Robert Lepage and Marie Brassard
Review by Steve Orme
For more than 50 years Nottingham Playhouse has been renowned for staging innovative work, new writing and forgotten masterpieces. Its new season began with Eclipse Theatre's Moon On A Rainbow Shawl, designed to raise the profile of black theatre in this country, and is followed by Polygraph which returns after 18 months for a mini-run of eight performances.
Polygraph is stunning, a 90-minute interval-free work which calls for total concentration so that you can immerse yourself in all its nuances and twists. Otherwise you may not understand the significance of a line or scene which unravels itself some time later.
The action never lets up and there are surprises from beginning to end with the play's construction, special effects and tension. The story revolves around the unsolved murder of a woman several years previously. A young waiter, François, who discovered the body is accused of the crime and takes a polygraph (lie detector) test which proves his innocence. However, he is not told of the result.
Later, actress Lucie, who has been starring as Hamlet in an unorthodox French production of the Bard's classic, successfully auditions for a film role - as the murder victim. Her reactions to the murder are contrasted with those of François and the criminologist who couldn't find the killer.
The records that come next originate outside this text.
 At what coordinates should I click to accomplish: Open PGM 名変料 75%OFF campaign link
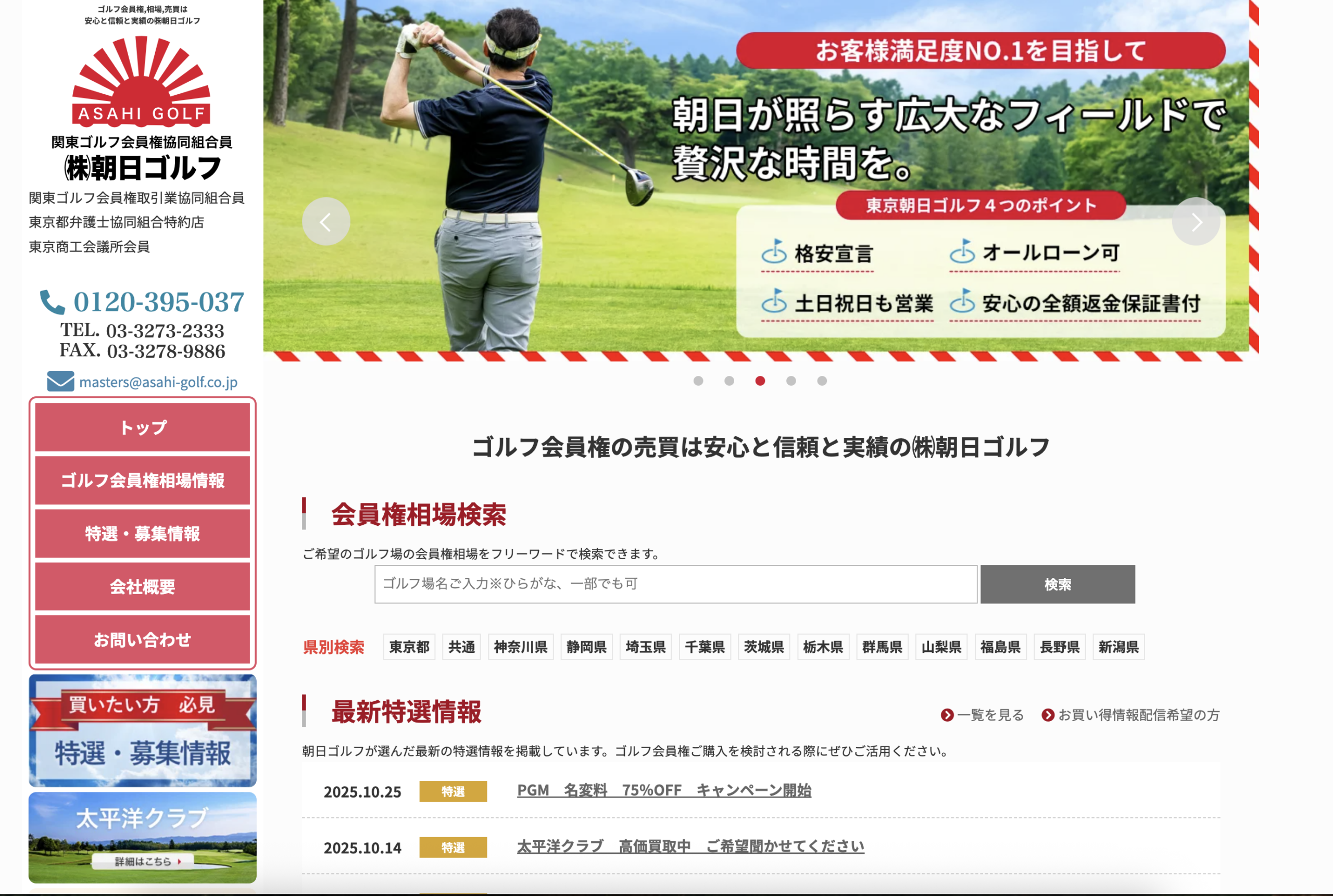pos(663,790)
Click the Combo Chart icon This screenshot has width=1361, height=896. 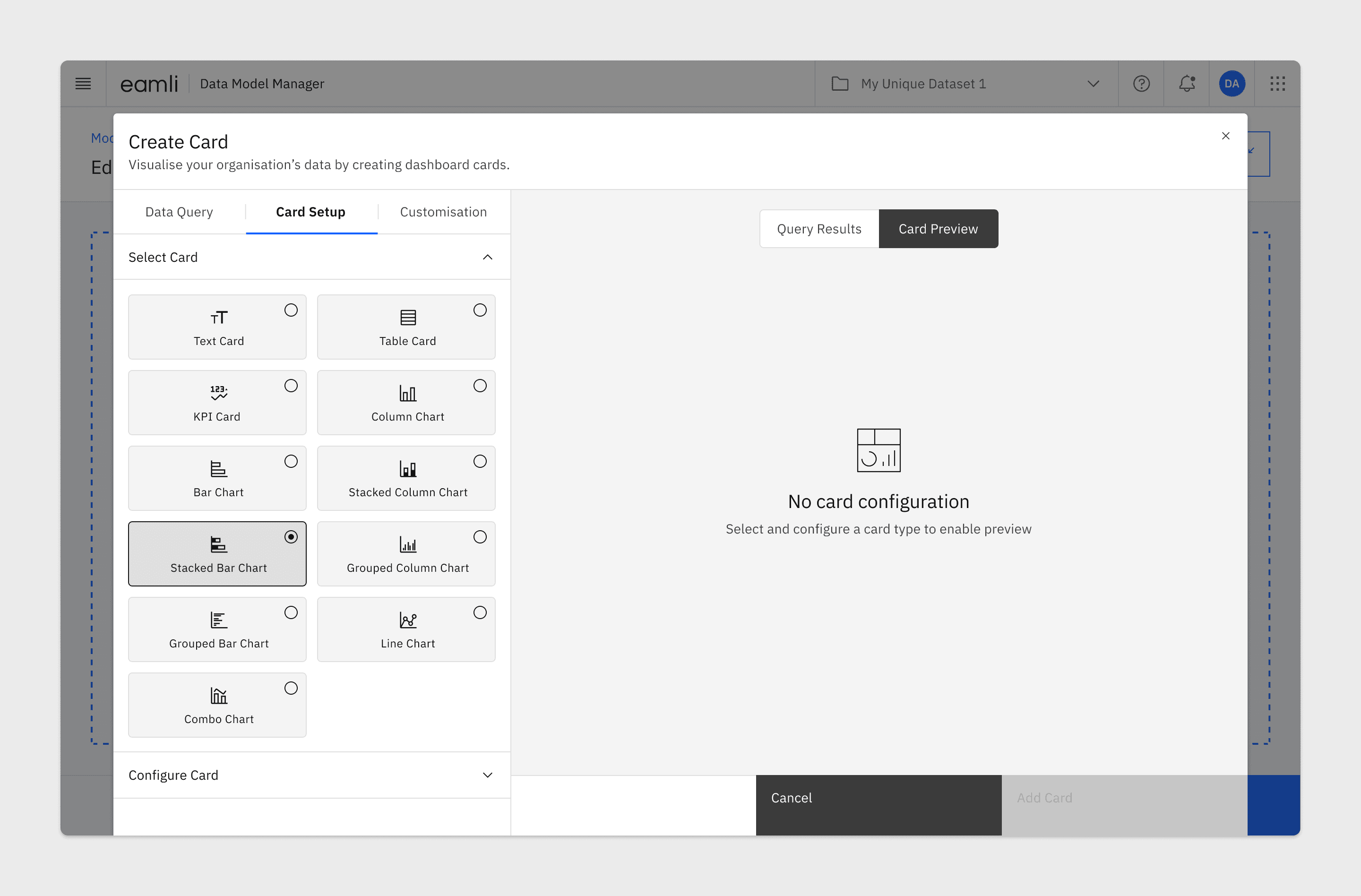(x=218, y=695)
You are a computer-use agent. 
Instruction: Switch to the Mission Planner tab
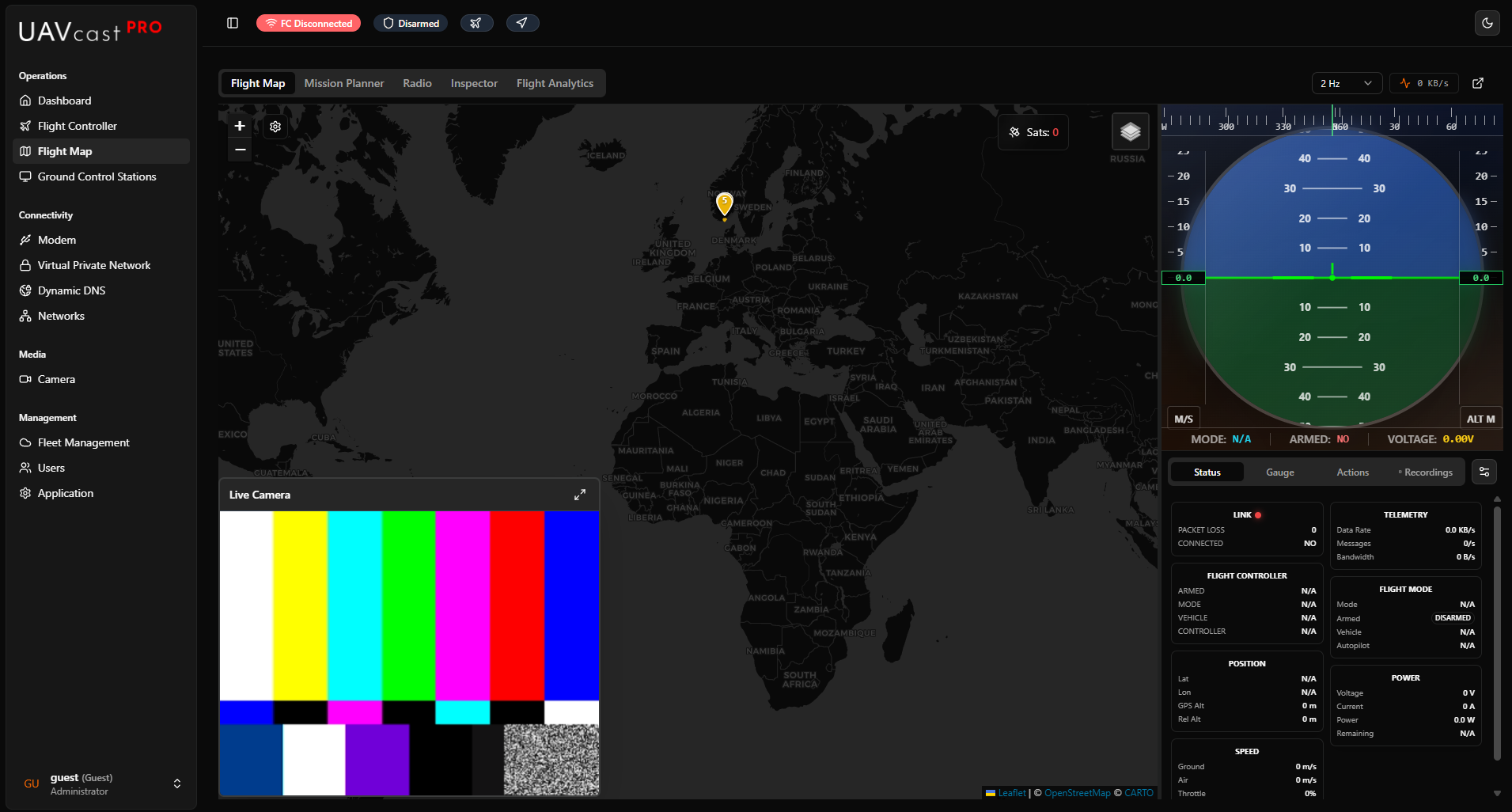(343, 83)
When the play was initially produced in Nottingham, it was the first time Quebec-born Lepage had not been directly involved in a production that he had created. Playhouse artistic director Giles Croft has again brought Polygraph to life, turning it into a multi-sensory perception with cinematic backdrops, clever use of mirrors and slow-motion sequences which move the action on to its pulsating conclusion.
Set around the time of the fall of the Berlin Wall, the play searches for truth, which in this instance has alarming consequences.
Mark Bailey's design features a wall which symbolically dominates the action and is always an obstacle to the truth. Jeanine Davies' spellbinding lighting coupled with haunting music give a nervous edge to the proceedings.
The combination of Simon Coury's Christof, Trevor White's François and Sophie Goulet's Lucie works well, although sometimes you feel that the actors are secondary to the concept.
There can be no doubt that Polygraph is an amazing, individual work. Visually and conceptually it is spectacular.